Whatever the cause, this past holiday season seemed far more lonely without the earthly presence of that little renaissance toad across the ocean. Usually on Christmas Eve, I have 450 cubic feet of sand imported and installed on my living room floor. I’ll build a bonfire in the center of the room, cuddle up in a rubber sleeping bag with my maid and some special egg nog, and we’ll watch a beloved film – usually the Alistair Sim A Christmas Carol or Deodato’s Cannibal Holocaust – but this year we broke tradition to revisit Kim Jong Il’s one and only cinematic performance, in Trey Parker and Matt Stone’s Team America: World Police. Though Kimmy’s acting was curiously stiff, almost wooden at times, his untimely demise in the story had never prepared us for the reality that we all now so bravely share. And his song – “I’m lonely, so lonely…” – suddenly possessed a poignancy that our hearts’ ears had previously been too deaf to hear. Now with our hearts stilled, our bladders wept. And during those sad days when we’d witness on the newscasts the visibly shaken, engorged jowls of his mutant offspring Kim Jong Un, we wished desperately to put him out of his misery. But there is little solace; for now, as the prophet Nilsson had long ago foretold, Un is the loneliest number.…

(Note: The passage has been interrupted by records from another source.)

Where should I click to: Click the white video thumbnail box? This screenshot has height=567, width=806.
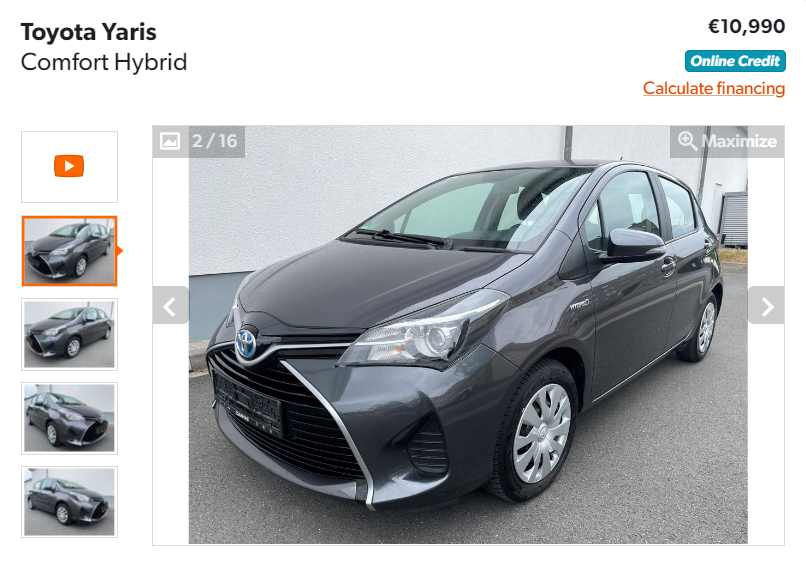[x=69, y=167]
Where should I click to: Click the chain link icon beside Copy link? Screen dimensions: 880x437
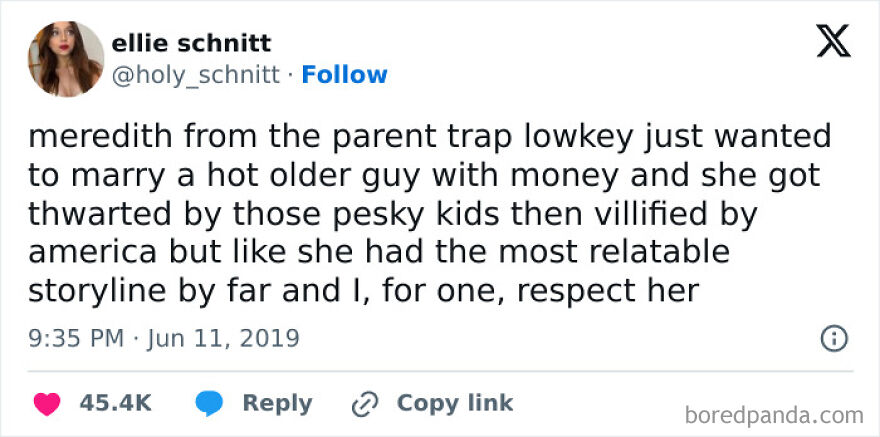pyautogui.click(x=364, y=404)
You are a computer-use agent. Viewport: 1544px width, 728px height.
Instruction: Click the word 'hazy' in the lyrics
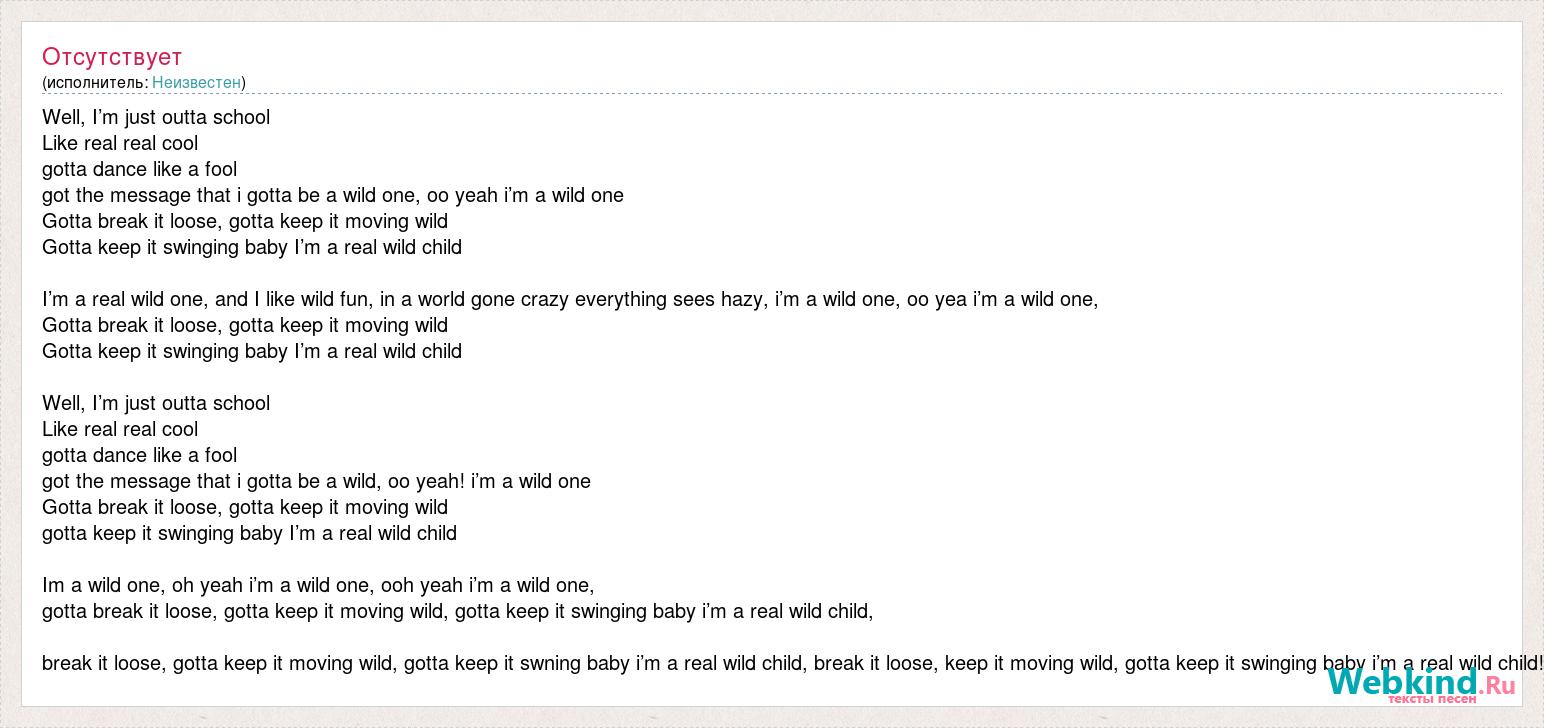pyautogui.click(x=741, y=299)
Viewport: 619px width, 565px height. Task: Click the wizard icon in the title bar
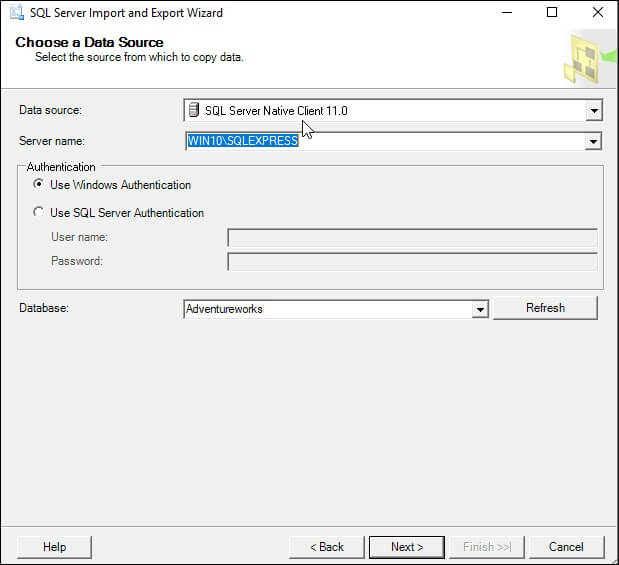pyautogui.click(x=15, y=13)
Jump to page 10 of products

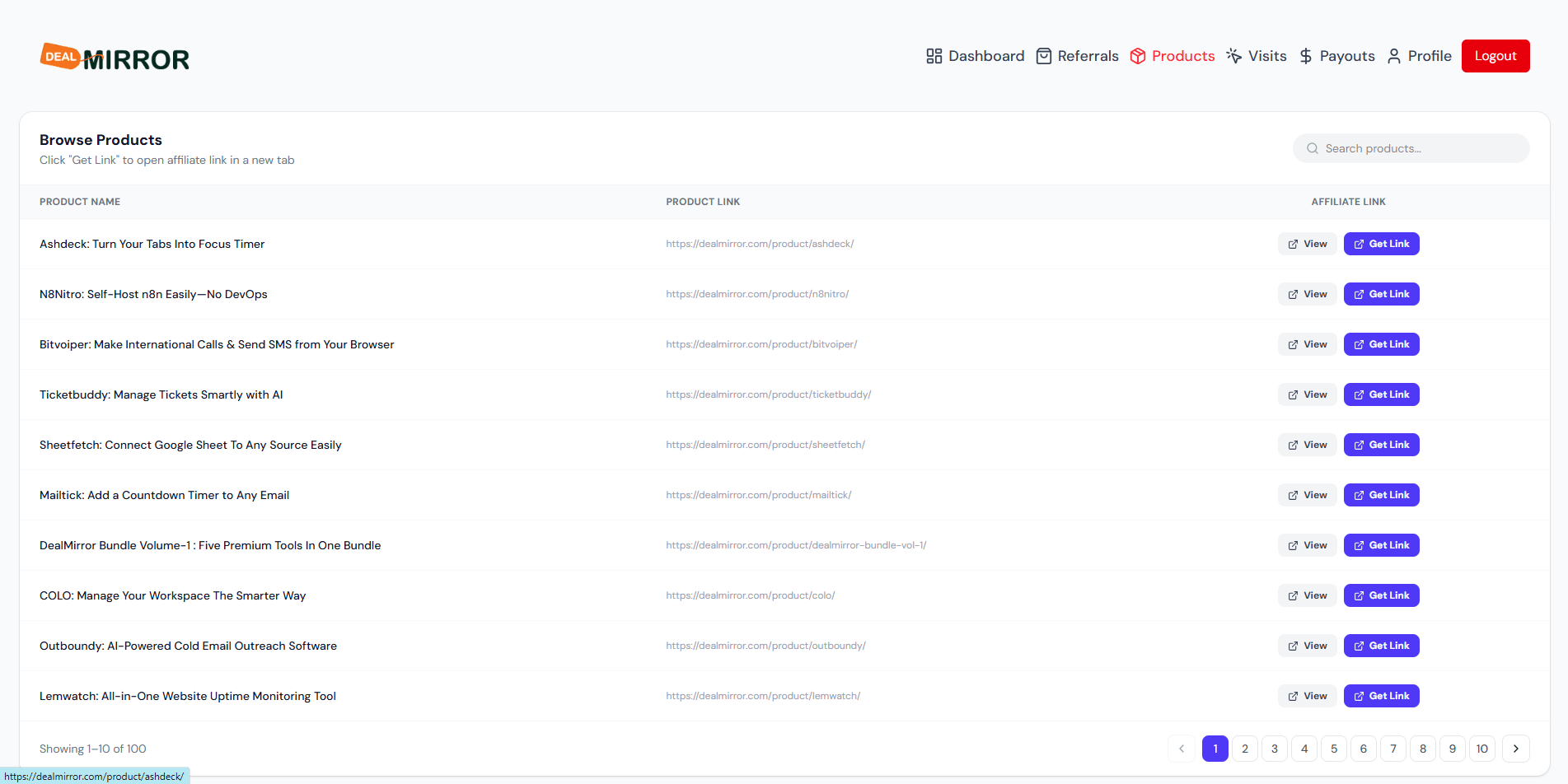click(1481, 749)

Damn. I feel like dancing. Why?
I first became interested in what we’ve come to call the Paranormal when I fell and badly scraped my knee after disobeying the commands of the voices in my head. My “girlfriend” Monika (whose retro tastes had turned me on to the Andrews Sisters) and I used to play Doctor in the concealing shade of an enormous apple tree. One day, and by secret mutual agreement, I tried the game with Jenny, the new girl in the neighborhood. It was during our exertions that I slipped on a nasty jagged rock. Somehow the accident seemed inevitable, and I was thoroughly intrigued. I sought out and began collecting every book on the unexplained, the unknown, and exotic underwear I could find, fascinated with the creepy, alluring cover designs. But since I was only five years old and could not yet read, they were of little help. I did receive unestimable inspiration a while later, studying the fascinating pictures in the August 1958 edition of Playboy, which I stumbled upon (without hurting my knee) in a canyon. This, I concluded, was a rare accident of Fate.
Ah, those innocent, sweet, sweatless days as a kid! My little friends would point out magical things like the way the sun always went away before night time came but would return again every morning. It’s so mysterious, they’d say, and I’d agree – a beautiful,eternal mystery.
To Kim Jon Il, I imagine, it was always only coincidence.
I’m still hearing the voices all these decades later. When I tire of them, I’ll put on only instrumental music until the urge returns. These days you still can’t go wrong with the masters, from Beethoven to Georges Delerue – departed spirits who could have been mute, yet speak volumes without a word. That is phenomenal, and all reasons and questions become trivial.